In Chapter 3, the small hypothetical gene MAV_0831 (Microaggregate Invasion Protein-1, MIP-1) was identified as being upregulated during microaggregate formation. When MIP-1 was overexpressed in poorly-invasive M. smegmatis, it provided the bacterium the ability to bind and enter epithelial cells. In addition, incubating microaggregates with recombinant MIP-1 protein enhanced the ability of microaggregates to invade HEp-2 cells, and exposure to anti-MIP-1 immune serum reduced the invasion of the host epithelium. Through protein-protein interaction assays, MIP-1 was found to bind to the host protein filamin A, a cytoskeletal actin-binding protein integral to the modulation of host cell shape and migration. As visualized by immunofluorescence, filamin A was able to co-localize with microaggregates and to a lesser extent planktonic bacteria. Invasion of HEp-2 cells by microaggregates and planktonic bacteria was also inhibited by the addition of anti-filamin A antibody suggesting that filamin A plays an important role during infection. In addition, at earlier time points binding and invasion assay results suggest that MBP-1 participates significantly during the first interactions with the host cell while MIP-1 becomes important once the bacteria adhere to the host epithelium.

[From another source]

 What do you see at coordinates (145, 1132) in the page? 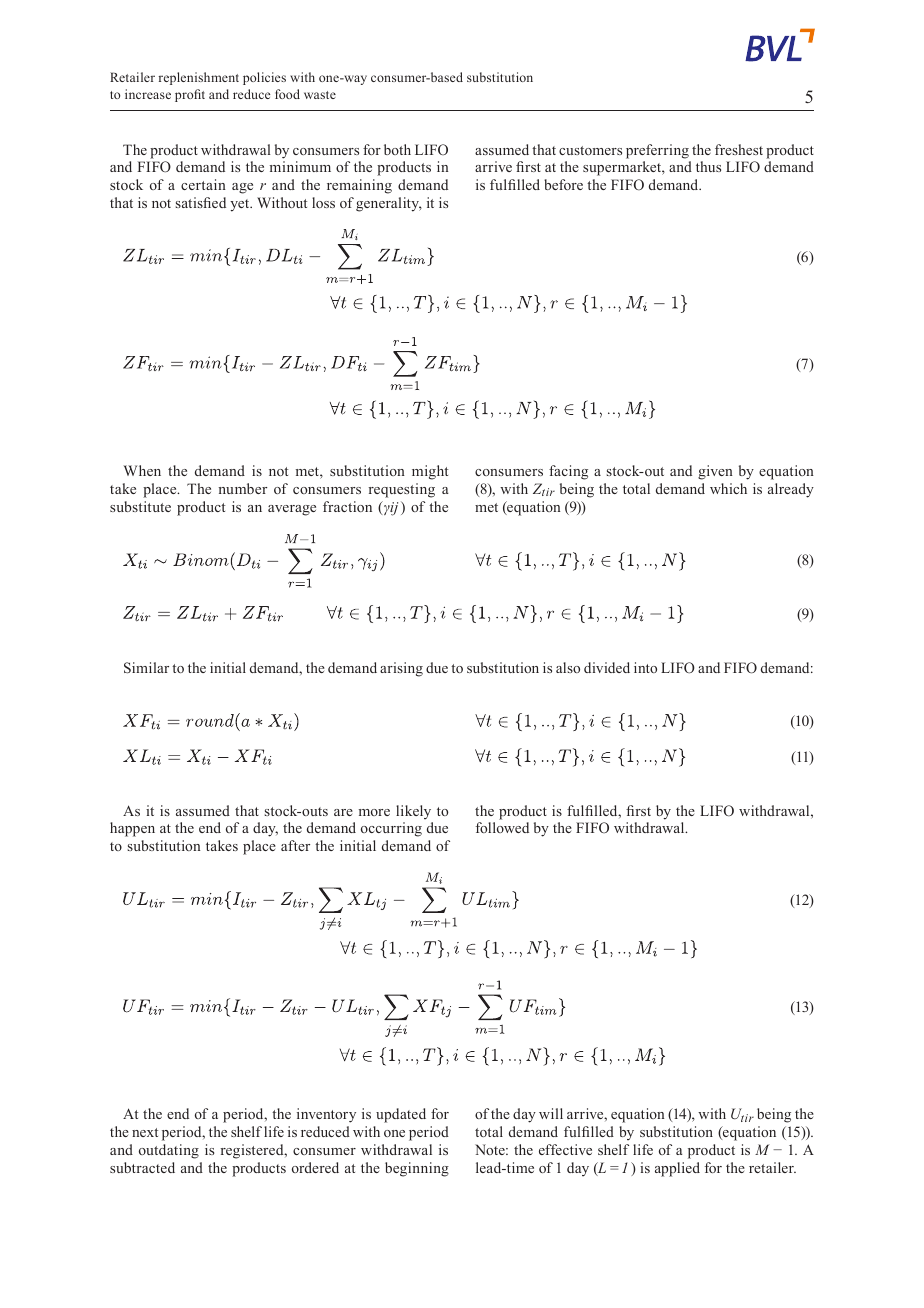
I see `next` at bounding box center [145, 1132].
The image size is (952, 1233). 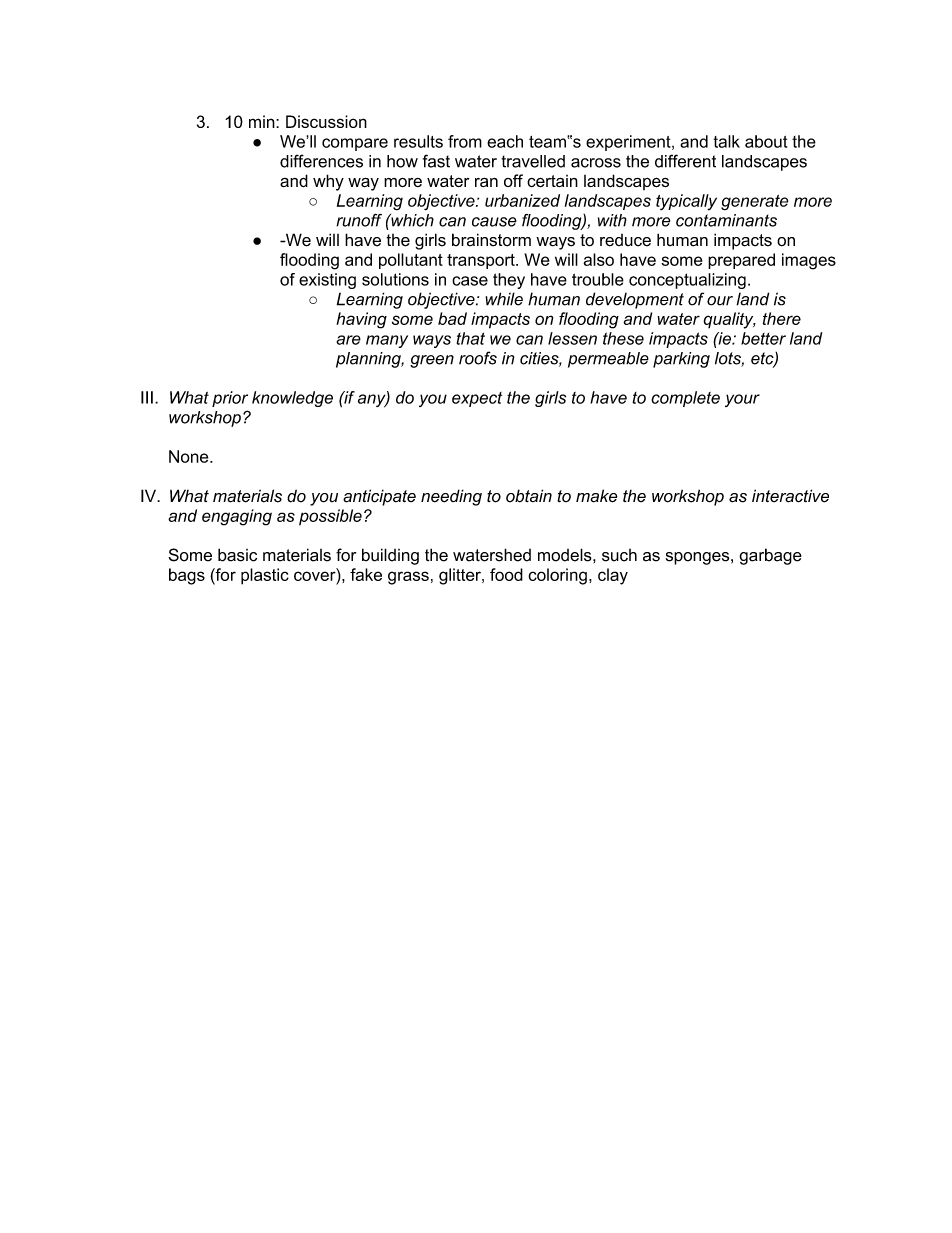 What do you see at coordinates (461, 576) in the page?
I see `glitter` at bounding box center [461, 576].
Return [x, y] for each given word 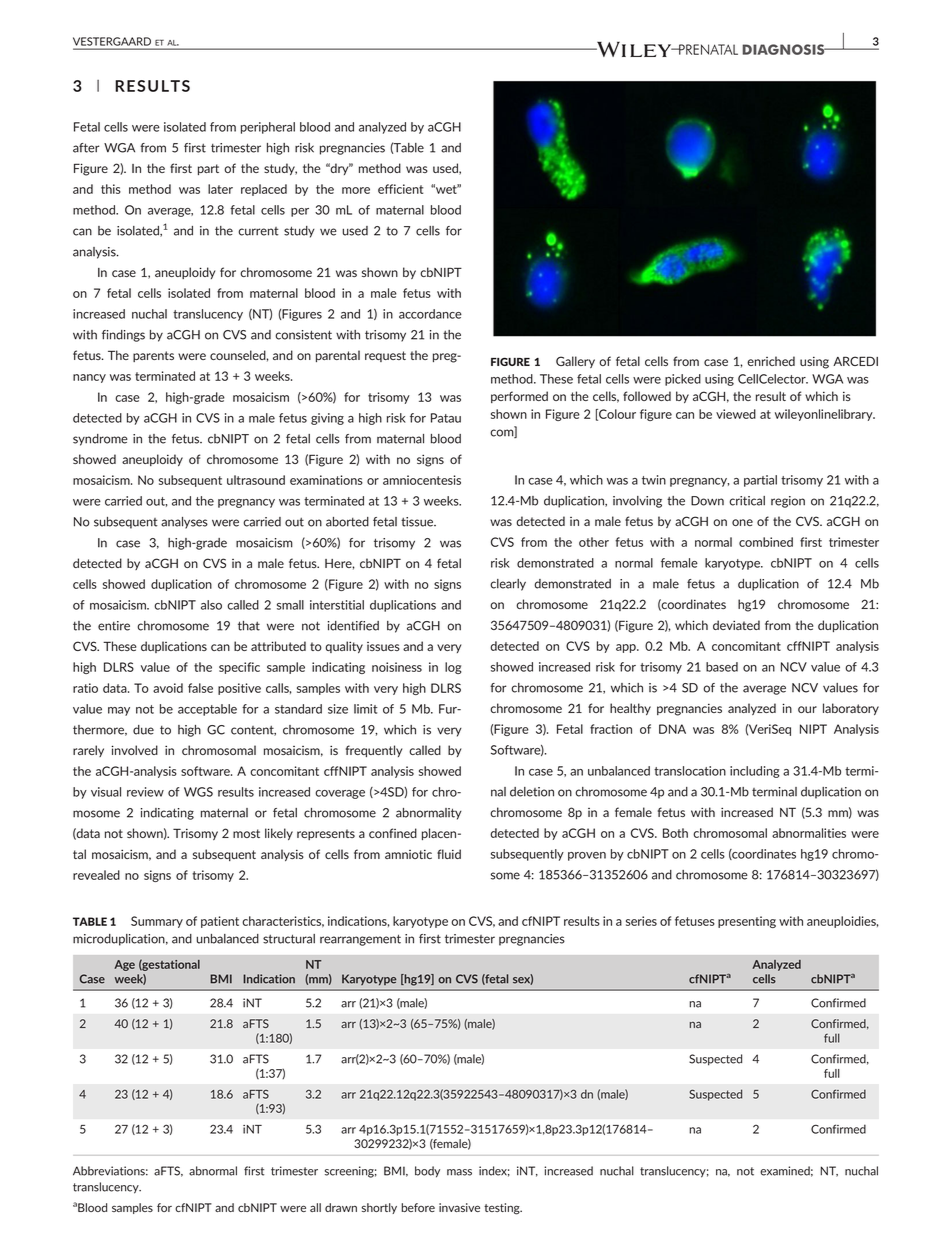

While these studies are valuable in understanding the pathogenesis of MAH, they primarily investigated the bacteria during microaggregate infection without commenting on the differences in the host response to microaggregate and planktonic infection. In Chapter 4, the bacteria-host interaction between microaggregates and
epithelial cells was examined in a variety of assays. Using a transwell polarized epithelial cell model, microaggregates tended to translocate through the monolayer more efficiently than planktonic bacteria. In addition, during infection with microaggregate and planktonic bacteria, host phosphorylated proteins were identified revealing differences in immune response, glutathione synthesis, and apoptosis. The host immune response was further investigated by measuring pro-inflammatory cytokine secretion during microaggregate and planktonic infection of BEAS-2B bronchial epithelial cells. The epithelial cells secreted more CCL5 during microaggregate infection suggesting that this chemokine may play an important role during microaggregate invasion. Collectively, this study confirms the different nature of infection by planktonic bacteria and microaggregates.
Overall, our data provide insights into the initial interaction between MAH and the respiratory mucosa. We characterized a pathogenic mechanism of infection utilized by MAH to manipulate the host respiratory epithelium and suggest new potential targets for the development of anti-virulence therapy.